Если Заводов наказывал только гауптвахтой, то прибывший вместо прежнего курсанта, в прошлом стрелка-радиста Горейко, новый старшина эскадрильи наказывал одними нарядами. Пробыл он у нас совсем недолго, но многим ребятам успел попортить настроение. Не помню его фамилии, но прозвище Мякита хорошо запомнил. Он не был курсантом. Прибыл он к нам из пехоты и занимался только строевыми вопросами. Главным в своей работе считал наказать курсанта. Пользуясь положением, рубил сплеча, не разбираясь, действительно ли надо наказывать провинившегося. Мы его терпеть не могли. Одевался он в синюю летную форму, как и весь кадровый летный состав, с эмблемой летчика на рукаве, хотя это ему не было положено.

Эта эмблема, прозванная авиаторами «курицей», особенно раздражала нас. Хоть мы еще и не были настоящими летчиками, но все-таки уже летали самостоятельно, однако носить ее пока не имели права. Чтобы посмеяться над ним, мы его разыграли и показали, что он не разбирается в авиатехнике и терминологии и в авиации случайный человек, не имеющий права носить такую эмблему.

Однажды, когда он был на аэродроме, кто-то из ребят, сделав вид, будто передает приказание командира эскадрильи, сказал, чтобы он взял ведро и принес на стоянку компрессии.
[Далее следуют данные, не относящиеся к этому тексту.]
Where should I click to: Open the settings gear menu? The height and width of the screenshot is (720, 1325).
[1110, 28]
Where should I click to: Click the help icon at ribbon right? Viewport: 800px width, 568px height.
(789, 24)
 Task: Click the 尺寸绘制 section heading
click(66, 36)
В другой раз старшина поинтересовался у курсантов, показывая на костыль: «Что это прикреплено к хвостовой части самолета Р-5?» С вполне серьезным выражением лица один из курсантов ответил: «А это к хвосту прикреплена резиновая галоша, чтобы металл не стирался, когда самолет катится по земле». О том, что над ним смеются, старшина понял по виду множества ухмыляющихся лиц, слышавших этот диалог. После этого старшина почти не появлялся на аэродроме. На его излишнюю строгость мы не раз жаловались командиру и комиссару эскадрильи. Вскоре его перевели в другое место. Случилось это после того, как однажды перед отбоем он был выброшен курсантами из окна второго этажа. Перед этим в раздевалке с рукава его шинели срезали «курицу».
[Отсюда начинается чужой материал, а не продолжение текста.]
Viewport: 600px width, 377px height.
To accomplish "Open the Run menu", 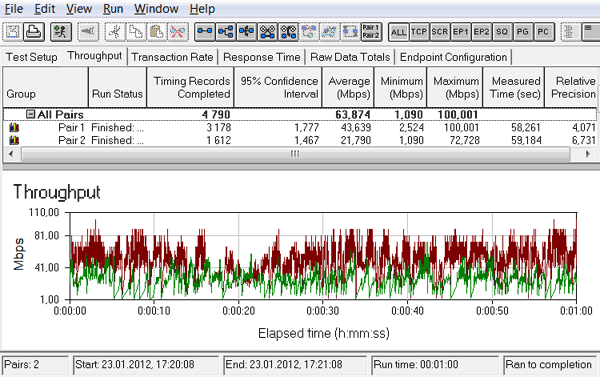I will pyautogui.click(x=113, y=8).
Учебная база в Балашове по сравнению с Олсуфьевом была слабее, да и сами классы более тесные. Преподавательский состав материал излагал суше, без вдохновения, чувствовались формальность и усталость. Погода не благоприятствовала полетам. За зиму мы летали всего несколько раз. Летная программа обучения почти не двигалась. В те дни, когда удавалось полетать, только восстанавливались ранее приобретенные летные навыки. Примерно в середине февраля в одну из ночей мы наблюдали очень редкое явление для наших средних широт. По всему небосклону под небольшим углом с востока на запад простиралась огненно-красная полоса.

Мы не сразу поняли, что бы это могло быть. Но нашлись грамотеи и объяснили, что это северное сияние. Старушки из примыкавшего к гарнизону рабочего поселка стали поговаривать, что это плохое предзнаменование, дескать, быть в этом году войне, и войне большой, раз все небо окрашено огнем. Старики раньше говорили, что любое необычное явление на небе – послание бога. Он предупреждает: быть беде, мору, войне или сильному голоду. До нас эти сведения дошли от пожилой женщины, проживавшей в соседнем поселке. Она работала в нашей казарме на каких-то хозяйственных работах. Об этом сиянии сообщалось и в центральной прессе. Сияние видели от Оренбурга до Львова. Предсказание старушек оказалось верным. Правда, и без старушек всем уже было ясно, что дело идет к большой войне.